According to Reuters, here are some tips from the experts:
- Do not fall in love
“Don’t get emotionally attached to any home, and start imagining your lives there,” says Ryan Serhant, head of brokerage Serhant, star of Bravo’s “Million Dollar Listing New York,” and author of “Big Money Energy”. “It’s hard to do, but if you don’t get a particular home, try not to be devastated about it.”
- Run the numbers
The obvious temptation in any bidding war is to offer the moon. But if that locks you into long-term debt that you cannot truly afford, then that’s no solution. Instead, revise expectations about what your budget will get you: “Look for homes with list prices below your max budget, to provide some breathing room to make an above-list offer,” advises Zillow’s Handy.
- Be realistic
In a more typical housing market, there are any number of terms where you can haggle with the seller – from the timing of the closing date, to contingencies, to needed repairs. But in the current market sellers hold most of the leverage. That’s the situation Colantoni faced, when the sellers wanted to rent their place back for a while until their new home was ready.
- Have an agent in your corner
Especially in this hyper-competitive environment, it helps to tap the resources of an agent. They have relationships with other brokers, knowledge of properties that may not be officially on the market yet and can steer you to the price point that will actually get you the property.
Renting vs. buying: what’s the difference?
Renting versus buying a home isn’t just a matter of ownership. As reported by BankRate, there are different costs associated with renting vs. buying, and they depend heavily on where you live and the local housing market.
Buying a house can build equity. Homebuyers can capitalize on the equity their home accumulates over time. That means if the home’s value goes up, you’ll cash in on the higher value when you sell. Plus, with a fixed-rate mortgage, you won’t have to worry about rising rents.
For renters, most rental properties require a security deposit and the first and final month’s rent payments when you sign a lease. For homebuyers, one of the biggest costs of homeownership is your monthly mortgage payment, which includes the loan’s principal and interest. Your payments can go up or down over time if your loan is variable-rate or your property taxes or homeowners insurance premiums change.
The answer to the rent vs. buy a home debate isn’t as black and white as you might expect. Here are five questions to ask when considering renting vs. buying:
- What can you afford?
- How long do you plan to stay in the home?

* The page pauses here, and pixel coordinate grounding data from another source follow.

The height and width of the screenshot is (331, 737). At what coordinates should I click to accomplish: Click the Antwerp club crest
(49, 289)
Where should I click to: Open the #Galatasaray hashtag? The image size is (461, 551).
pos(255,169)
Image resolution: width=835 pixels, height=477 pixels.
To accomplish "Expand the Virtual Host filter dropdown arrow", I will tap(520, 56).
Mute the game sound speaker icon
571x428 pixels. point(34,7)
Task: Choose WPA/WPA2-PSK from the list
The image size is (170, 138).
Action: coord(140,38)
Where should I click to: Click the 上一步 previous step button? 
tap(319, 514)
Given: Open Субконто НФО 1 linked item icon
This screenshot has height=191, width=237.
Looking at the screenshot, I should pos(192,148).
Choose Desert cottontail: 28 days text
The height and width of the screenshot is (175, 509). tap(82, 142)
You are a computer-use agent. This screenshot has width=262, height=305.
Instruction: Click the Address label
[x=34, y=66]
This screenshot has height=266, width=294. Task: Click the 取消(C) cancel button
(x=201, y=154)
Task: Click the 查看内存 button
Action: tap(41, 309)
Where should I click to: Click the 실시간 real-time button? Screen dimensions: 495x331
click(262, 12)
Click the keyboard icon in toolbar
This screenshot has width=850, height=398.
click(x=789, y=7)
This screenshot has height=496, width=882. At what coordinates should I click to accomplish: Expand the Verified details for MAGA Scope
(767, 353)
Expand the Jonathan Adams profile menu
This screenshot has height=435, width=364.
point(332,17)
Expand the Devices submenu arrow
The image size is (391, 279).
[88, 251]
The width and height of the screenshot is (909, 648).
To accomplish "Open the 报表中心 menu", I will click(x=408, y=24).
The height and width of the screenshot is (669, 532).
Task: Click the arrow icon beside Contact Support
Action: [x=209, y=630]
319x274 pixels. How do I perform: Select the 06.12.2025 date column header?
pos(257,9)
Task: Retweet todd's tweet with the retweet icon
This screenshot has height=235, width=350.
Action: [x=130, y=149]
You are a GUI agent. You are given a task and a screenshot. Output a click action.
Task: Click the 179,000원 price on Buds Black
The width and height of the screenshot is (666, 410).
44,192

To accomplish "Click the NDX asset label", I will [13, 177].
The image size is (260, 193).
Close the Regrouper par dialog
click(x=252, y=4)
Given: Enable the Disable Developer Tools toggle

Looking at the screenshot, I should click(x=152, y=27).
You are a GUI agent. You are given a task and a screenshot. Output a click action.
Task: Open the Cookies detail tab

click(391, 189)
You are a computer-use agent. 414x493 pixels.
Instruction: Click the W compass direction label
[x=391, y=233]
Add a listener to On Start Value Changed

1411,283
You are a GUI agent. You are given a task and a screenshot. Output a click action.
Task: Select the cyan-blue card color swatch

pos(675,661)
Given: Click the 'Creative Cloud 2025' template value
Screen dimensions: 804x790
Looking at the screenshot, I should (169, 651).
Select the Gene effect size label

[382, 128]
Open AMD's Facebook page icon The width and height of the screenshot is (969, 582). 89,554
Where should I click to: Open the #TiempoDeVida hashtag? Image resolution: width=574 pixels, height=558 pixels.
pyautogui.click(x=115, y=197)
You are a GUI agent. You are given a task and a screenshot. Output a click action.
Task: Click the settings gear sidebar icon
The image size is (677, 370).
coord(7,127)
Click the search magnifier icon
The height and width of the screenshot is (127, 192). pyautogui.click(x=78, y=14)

- Do you want stability or flexibility?
- Can you afford to be responsible for home repairs/maintenance?
- What are your financial, career and family goals?
If you’re moving to an unfamiliar city, have an unstable job situation or don’t know what neighborhood will feel like home, renting for a period of time can be a great option. Another consideration: Can you afford a home that will fit your lifestyle in the next few years, or will a tight budget limit your options? For many people, renting or buying comes down to what they can afford at the moment.
While no one has a crystal ball, it’s important to evaluate your current life situation and how much it’s likely to change in the immediate future, as well. If you’re still unsure, it may be helpful to talk with a real estate agent to help you think through the decision to rent vs. buy a home.
Weekly Mortgage Rate Update
Mortgage rates continue to drift down as markets concur with the view that inflation increases are temporary. While mortgage rates are low, purchase demand has weakened over the last couple of months, primarily due to affordability constraints stemming from high home prices. With inventory tight, the slowdown in demand has yet to impact prices, meaning the summer will likely remain a strong seller’s market.
The Freddie Mac weekly survey shows the average rate for a 30-year fixed mortgage is 2.93%, which is 0.03 points lower than last week, and down 0.20 points from this time last year.